- WORK INSTRUCTIONS
Beginning with the line in which "Open the From Date calendar picker icon" appears, transcribe each line word for word until the records end. Do not include pictures.

(Stored data entries)
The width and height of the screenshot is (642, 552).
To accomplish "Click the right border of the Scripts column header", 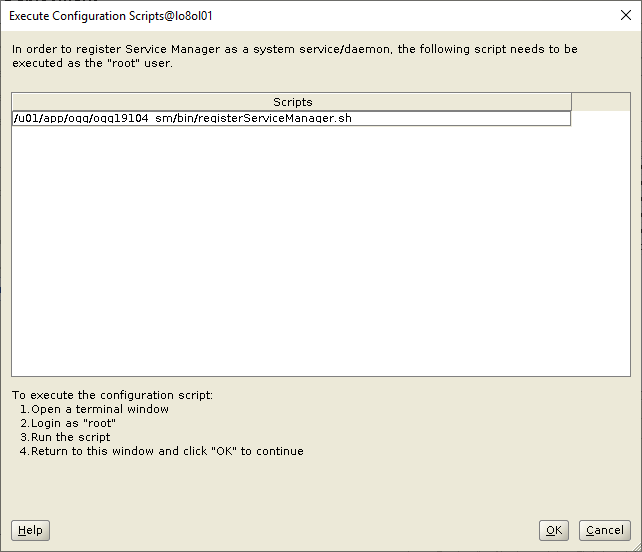I will 571,102.
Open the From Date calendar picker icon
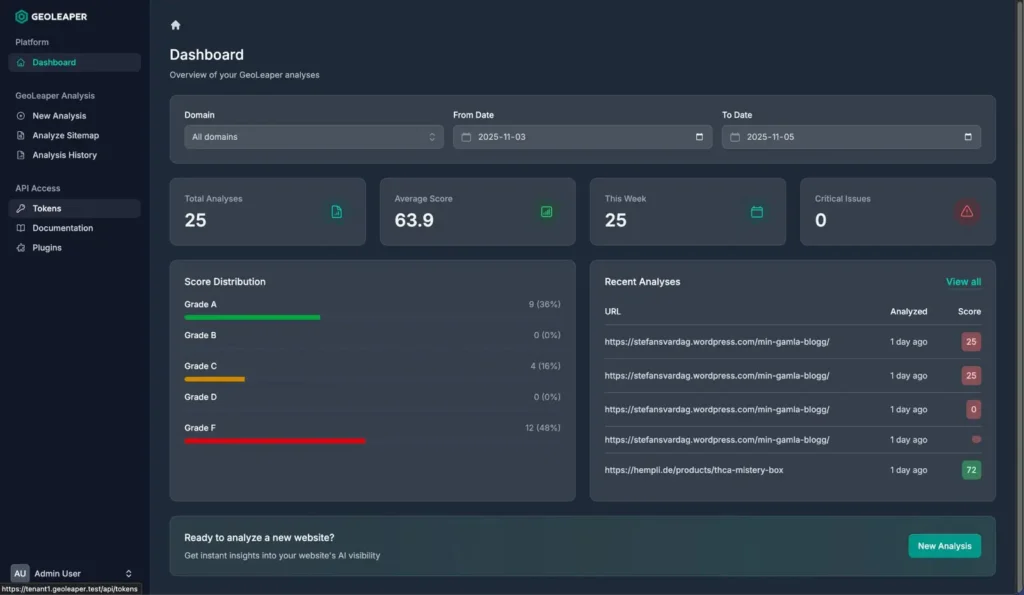The image size is (1024, 595). coord(699,137)
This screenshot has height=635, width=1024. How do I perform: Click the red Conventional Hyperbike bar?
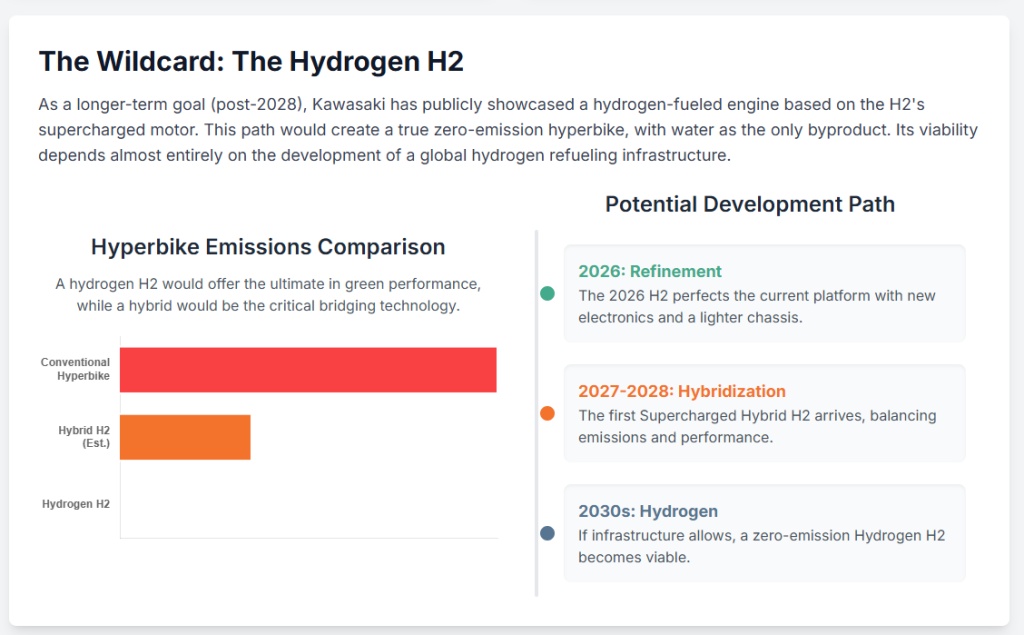point(308,370)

- THE ANSWER
Open the From Date calendar picker icon
The image size is (1024, 595). coord(699,137)
This screenshot has height=635, width=1024. How do I perform: Click the red Conventional Hyperbike bar?
point(308,370)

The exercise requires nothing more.